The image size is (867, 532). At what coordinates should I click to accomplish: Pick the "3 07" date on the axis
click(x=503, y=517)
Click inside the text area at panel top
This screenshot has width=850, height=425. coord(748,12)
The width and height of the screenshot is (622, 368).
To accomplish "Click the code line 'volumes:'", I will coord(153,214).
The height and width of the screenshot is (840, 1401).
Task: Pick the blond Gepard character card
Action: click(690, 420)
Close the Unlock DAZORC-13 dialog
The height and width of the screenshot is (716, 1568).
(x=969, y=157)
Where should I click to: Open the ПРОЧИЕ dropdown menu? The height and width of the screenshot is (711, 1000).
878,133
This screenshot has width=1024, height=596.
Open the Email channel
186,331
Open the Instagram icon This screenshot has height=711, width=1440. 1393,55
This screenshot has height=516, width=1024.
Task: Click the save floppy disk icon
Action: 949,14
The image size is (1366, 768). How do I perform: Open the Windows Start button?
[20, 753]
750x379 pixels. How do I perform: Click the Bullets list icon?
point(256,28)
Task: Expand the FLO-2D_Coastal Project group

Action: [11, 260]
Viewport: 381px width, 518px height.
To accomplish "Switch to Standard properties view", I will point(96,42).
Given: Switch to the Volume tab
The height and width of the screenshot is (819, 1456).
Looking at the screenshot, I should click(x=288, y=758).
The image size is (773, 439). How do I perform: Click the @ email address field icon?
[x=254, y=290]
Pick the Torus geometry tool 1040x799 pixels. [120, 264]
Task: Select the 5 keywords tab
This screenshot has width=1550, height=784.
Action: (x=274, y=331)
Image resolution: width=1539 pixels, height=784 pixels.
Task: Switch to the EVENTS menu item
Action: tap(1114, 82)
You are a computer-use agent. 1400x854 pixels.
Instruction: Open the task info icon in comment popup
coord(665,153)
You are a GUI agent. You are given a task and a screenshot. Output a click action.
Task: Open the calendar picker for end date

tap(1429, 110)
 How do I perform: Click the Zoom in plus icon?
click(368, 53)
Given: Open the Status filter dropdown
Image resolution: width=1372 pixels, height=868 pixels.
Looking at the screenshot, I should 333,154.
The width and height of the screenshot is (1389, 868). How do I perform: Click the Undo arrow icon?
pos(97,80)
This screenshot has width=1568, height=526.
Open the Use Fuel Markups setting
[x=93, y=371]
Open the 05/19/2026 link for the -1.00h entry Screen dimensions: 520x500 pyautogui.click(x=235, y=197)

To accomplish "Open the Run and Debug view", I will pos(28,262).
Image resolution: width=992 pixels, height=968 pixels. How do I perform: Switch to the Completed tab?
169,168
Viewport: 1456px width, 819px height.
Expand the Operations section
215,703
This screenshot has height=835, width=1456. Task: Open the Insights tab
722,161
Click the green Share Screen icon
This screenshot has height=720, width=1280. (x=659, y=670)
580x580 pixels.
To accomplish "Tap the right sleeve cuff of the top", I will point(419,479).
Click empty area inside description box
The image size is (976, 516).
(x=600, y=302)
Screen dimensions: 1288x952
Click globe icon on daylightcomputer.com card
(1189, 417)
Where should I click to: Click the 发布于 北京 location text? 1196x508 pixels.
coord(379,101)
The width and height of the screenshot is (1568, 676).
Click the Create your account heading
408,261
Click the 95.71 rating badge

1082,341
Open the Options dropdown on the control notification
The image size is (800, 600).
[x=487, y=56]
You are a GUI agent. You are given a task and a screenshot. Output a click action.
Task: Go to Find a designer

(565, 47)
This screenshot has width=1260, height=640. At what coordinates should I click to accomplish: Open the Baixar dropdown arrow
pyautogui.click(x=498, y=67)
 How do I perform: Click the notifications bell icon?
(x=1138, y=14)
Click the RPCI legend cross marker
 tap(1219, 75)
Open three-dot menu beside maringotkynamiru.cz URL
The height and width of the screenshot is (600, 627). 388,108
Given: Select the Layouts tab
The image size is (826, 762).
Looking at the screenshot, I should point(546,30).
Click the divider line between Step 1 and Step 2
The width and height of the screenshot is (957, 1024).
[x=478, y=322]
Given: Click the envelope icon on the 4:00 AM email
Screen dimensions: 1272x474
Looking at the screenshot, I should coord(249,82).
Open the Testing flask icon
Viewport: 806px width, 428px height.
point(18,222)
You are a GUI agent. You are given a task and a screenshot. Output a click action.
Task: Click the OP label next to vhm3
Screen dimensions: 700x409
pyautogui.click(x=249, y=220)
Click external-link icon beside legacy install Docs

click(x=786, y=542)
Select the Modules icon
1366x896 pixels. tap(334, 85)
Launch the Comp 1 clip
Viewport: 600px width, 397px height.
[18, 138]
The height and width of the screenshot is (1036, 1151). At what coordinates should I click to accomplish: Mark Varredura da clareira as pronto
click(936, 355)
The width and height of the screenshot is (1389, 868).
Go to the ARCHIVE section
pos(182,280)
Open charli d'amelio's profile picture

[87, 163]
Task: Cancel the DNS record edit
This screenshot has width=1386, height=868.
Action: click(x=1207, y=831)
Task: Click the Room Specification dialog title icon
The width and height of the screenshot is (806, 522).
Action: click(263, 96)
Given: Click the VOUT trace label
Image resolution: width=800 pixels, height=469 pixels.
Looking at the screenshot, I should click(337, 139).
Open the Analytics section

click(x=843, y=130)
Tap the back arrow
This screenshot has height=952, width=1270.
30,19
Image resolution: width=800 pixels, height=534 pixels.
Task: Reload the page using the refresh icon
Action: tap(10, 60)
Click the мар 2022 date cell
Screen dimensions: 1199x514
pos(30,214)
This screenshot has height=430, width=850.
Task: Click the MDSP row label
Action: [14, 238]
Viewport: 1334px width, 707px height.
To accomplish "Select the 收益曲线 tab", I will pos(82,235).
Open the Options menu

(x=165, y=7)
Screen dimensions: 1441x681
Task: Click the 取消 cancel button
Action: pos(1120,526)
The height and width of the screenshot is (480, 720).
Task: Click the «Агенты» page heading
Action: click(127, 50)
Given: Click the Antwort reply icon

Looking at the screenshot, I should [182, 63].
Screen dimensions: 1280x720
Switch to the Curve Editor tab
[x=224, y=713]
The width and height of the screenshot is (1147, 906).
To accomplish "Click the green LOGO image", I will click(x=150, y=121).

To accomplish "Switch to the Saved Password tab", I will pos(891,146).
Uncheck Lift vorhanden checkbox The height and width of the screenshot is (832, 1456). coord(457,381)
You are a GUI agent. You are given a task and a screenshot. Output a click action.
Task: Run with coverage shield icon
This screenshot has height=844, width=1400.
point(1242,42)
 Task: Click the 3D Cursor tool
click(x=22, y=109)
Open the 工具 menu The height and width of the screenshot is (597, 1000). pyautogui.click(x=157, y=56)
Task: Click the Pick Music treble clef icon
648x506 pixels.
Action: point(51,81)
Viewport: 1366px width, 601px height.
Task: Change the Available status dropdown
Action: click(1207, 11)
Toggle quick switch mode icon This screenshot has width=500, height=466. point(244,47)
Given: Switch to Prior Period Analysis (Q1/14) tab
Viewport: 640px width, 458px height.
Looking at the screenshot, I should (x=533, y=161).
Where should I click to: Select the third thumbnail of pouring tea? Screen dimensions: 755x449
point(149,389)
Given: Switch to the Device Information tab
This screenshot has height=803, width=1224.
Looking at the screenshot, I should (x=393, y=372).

_ _ _

What is asked ▸
Reproduce all of the lines above verbatim, without changing anything.

Result of the task ▸
The image size is (867, 532). At what coordinates should I click to accomplish: Pick the "3 07" date on the axis
click(x=503, y=517)
Click inside the text area at panel top
This screenshot has width=850, height=425. coord(748,12)
The width and height of the screenshot is (622, 368).
To accomplish "Click the code line 'volumes:'", I will coord(153,214).
The height and width of the screenshot is (840, 1401).
Task: Pick the blond Gepard character card
Action: click(690, 420)
Close the Unlock DAZORC-13 dialog
The height and width of the screenshot is (716, 1568).
(x=969, y=157)
Where should I click to: Open the ПРОЧИЕ dropdown menu? The height and width of the screenshot is (711, 1000).
878,133
This screenshot has width=1024, height=596.
Open the Email channel
186,331
Open the Instagram icon This screenshot has height=711, width=1440. 1393,55
This screenshot has height=516, width=1024.
Task: Click the save floppy disk icon
Action: 949,14
The image size is (1366, 768). How do I perform: Open the Windows Start button?
[20, 753]
750x379 pixels. How do I perform: Click the Bullets list icon?
point(256,28)
Task: Expand the FLO-2D_Coastal Project group

Action: [11, 260]
Viewport: 381px width, 518px height.
To accomplish "Switch to Standard properties view", I will point(96,42).
Given: Switch to the Volume tab
The height and width of the screenshot is (819, 1456).
Looking at the screenshot, I should click(x=288, y=758).
The image size is (773, 439). How do I perform: Click the @ email address field icon?
[x=254, y=290]
Pick the Torus geometry tool 1040x799 pixels. [120, 264]
Task: Select the 5 keywords tab
This screenshot has width=1550, height=784.
Action: (x=274, y=331)
Image resolution: width=1539 pixels, height=784 pixels.
Task: Switch to the EVENTS menu item
Action: tap(1114, 82)
You are a computer-use agent. 1400x854 pixels.
Instruction: Open the task info icon in comment popup
coord(665,153)
You are a GUI agent. You are given a task and a screenshot. Output a click action.
Task: Open the calendar picker for end date

tap(1429, 110)
 How do I perform: Click the Zoom in plus icon?
click(368, 53)
Given: Open the Status filter dropdown
Image resolution: width=1372 pixels, height=868 pixels.
Looking at the screenshot, I should 333,154.
The width and height of the screenshot is (1389, 868). How do I perform: Click the Undo arrow icon?
pos(97,80)
This screenshot has width=1568, height=526.
Open the Use Fuel Markups setting
[x=93, y=371]
Open the 05/19/2026 link for the -1.00h entry Screen dimensions: 520x500 pyautogui.click(x=235, y=197)

To accomplish "Open the Run and Debug view", I will pos(28,262).
Image resolution: width=992 pixels, height=968 pixels. How do I perform: Switch to the Completed tab?
169,168
Viewport: 1456px width, 819px height.
Expand the Operations section
215,703
This screenshot has height=835, width=1456. Task: Open the Insights tab
722,161
Click the green Share Screen icon
This screenshot has height=720, width=1280. (x=659, y=670)
580x580 pixels.
To accomplish "Tap the right sleeve cuff of the top", I will point(419,479).
Click empty area inside description box
The image size is (976, 516).
(x=600, y=302)
Screen dimensions: 1288x952
Click globe icon on daylightcomputer.com card
(1189, 417)
Where should I click to: Click the 发布于 北京 location text? 1196x508 pixels.
coord(379,101)
The width and height of the screenshot is (1568, 676).
Click the Create your account heading
408,261
Click the 95.71 rating badge

1082,341
Open the Options dropdown on the control notification
The image size is (800, 600).
[x=487, y=56]
You are a GUI agent. You are given a task and a screenshot. Output a click action.
Task: Go to Find a designer

(565, 47)
This screenshot has width=1260, height=640. At what coordinates should I click to accomplish: Open the Baixar dropdown arrow
pyautogui.click(x=498, y=67)
 How do I perform: Click the notifications bell icon?
(x=1138, y=14)
Click the RPCI legend cross marker
 tap(1219, 75)
Open three-dot menu beside maringotkynamiru.cz URL
The height and width of the screenshot is (600, 627). 388,108
Given: Select the Layouts tab
The image size is (826, 762).
Looking at the screenshot, I should point(546,30).
Click the divider line between Step 1 and Step 2
The width and height of the screenshot is (957, 1024).
[x=478, y=322]
Given: Click the envelope icon on the 4:00 AM email
Screen dimensions: 1272x474
Looking at the screenshot, I should coord(249,82).
Open the Testing flask icon
Viewport: 806px width, 428px height.
point(18,222)
You are a GUI agent. You are given a task and a screenshot. Output a click action.
Task: Click the OP label next to vhm3
Screen dimensions: 700x409
pyautogui.click(x=249, y=220)
Click external-link icon beside legacy install Docs

click(x=786, y=542)
Select the Modules icon
1366x896 pixels. tap(334, 85)
Launch the Comp 1 clip
Viewport: 600px width, 397px height.
[18, 138]
The height and width of the screenshot is (1036, 1151). At what coordinates should I click to accomplish: Mark Varredura da clareira as pronto
click(936, 355)
The width and height of the screenshot is (1389, 868).
Go to the ARCHIVE section
pos(182,280)
Open charli d'amelio's profile picture

[87, 163]
Task: Cancel the DNS record edit
This screenshot has width=1386, height=868.
Action: click(x=1207, y=831)
Task: Click the Room Specification dialog title icon
The width and height of the screenshot is (806, 522).
Action: click(263, 96)
Given: Click the VOUT trace label
Image resolution: width=800 pixels, height=469 pixels.
Looking at the screenshot, I should click(337, 139).
Open the Analytics section

click(x=843, y=130)
Tap the back arrow
This screenshot has height=952, width=1270.
30,19
Image resolution: width=800 pixels, height=534 pixels.
Task: Reload the page using the refresh icon
Action: tap(10, 60)
Click the мар 2022 date cell
Screen dimensions: 1199x514
pos(30,214)
This screenshot has height=430, width=850.
Task: Click the MDSP row label
Action: [14, 238]
Viewport: 1334px width, 707px height.
To accomplish "Select the 收益曲线 tab", I will pos(82,235).
Open the Options menu

(x=165, y=7)
Screen dimensions: 1441x681
Task: Click the 取消 cancel button
Action: pos(1120,526)
The height and width of the screenshot is (480, 720).
Task: Click the «Агенты» page heading
Action: click(127, 50)
Given: Click the Antwort reply icon

Looking at the screenshot, I should [182, 63].
Screen dimensions: 1280x720
Switch to the Curve Editor tab
[x=224, y=713]
The width and height of the screenshot is (1147, 906).
To accomplish "Click the green LOGO image", I will click(x=150, y=121).

To accomplish "Switch to the Saved Password tab", I will pos(891,146).
Uncheck Lift vorhanden checkbox The height and width of the screenshot is (832, 1456). coord(457,381)
You are a GUI agent. You are given a task and a screenshot. Output a click action.
Task: Run with coverage shield icon
This screenshot has height=844, width=1400.
point(1242,42)
 Task: Click the 3D Cursor tool
click(x=22, y=109)
Open the 工具 menu The height and width of the screenshot is (597, 1000). pyautogui.click(x=157, y=56)
Task: Click the Pick Music treble clef icon
648x506 pixels.
Action: point(51,81)
Viewport: 1366px width, 601px height.
Task: Change the Available status dropdown
Action: click(1207, 11)
Toggle quick switch mode icon This screenshot has width=500, height=466. point(244,47)
Given: Switch to Prior Period Analysis (Q1/14) tab
Viewport: 640px width, 458px height.
Looking at the screenshot, I should (x=533, y=161).
Where should I click to: Select the third thumbnail of pouring tea? Screen dimensions: 755x449
point(149,389)
Given: Switch to the Device Information tab
This screenshot has height=803, width=1224.
Looking at the screenshot, I should (x=393, y=372).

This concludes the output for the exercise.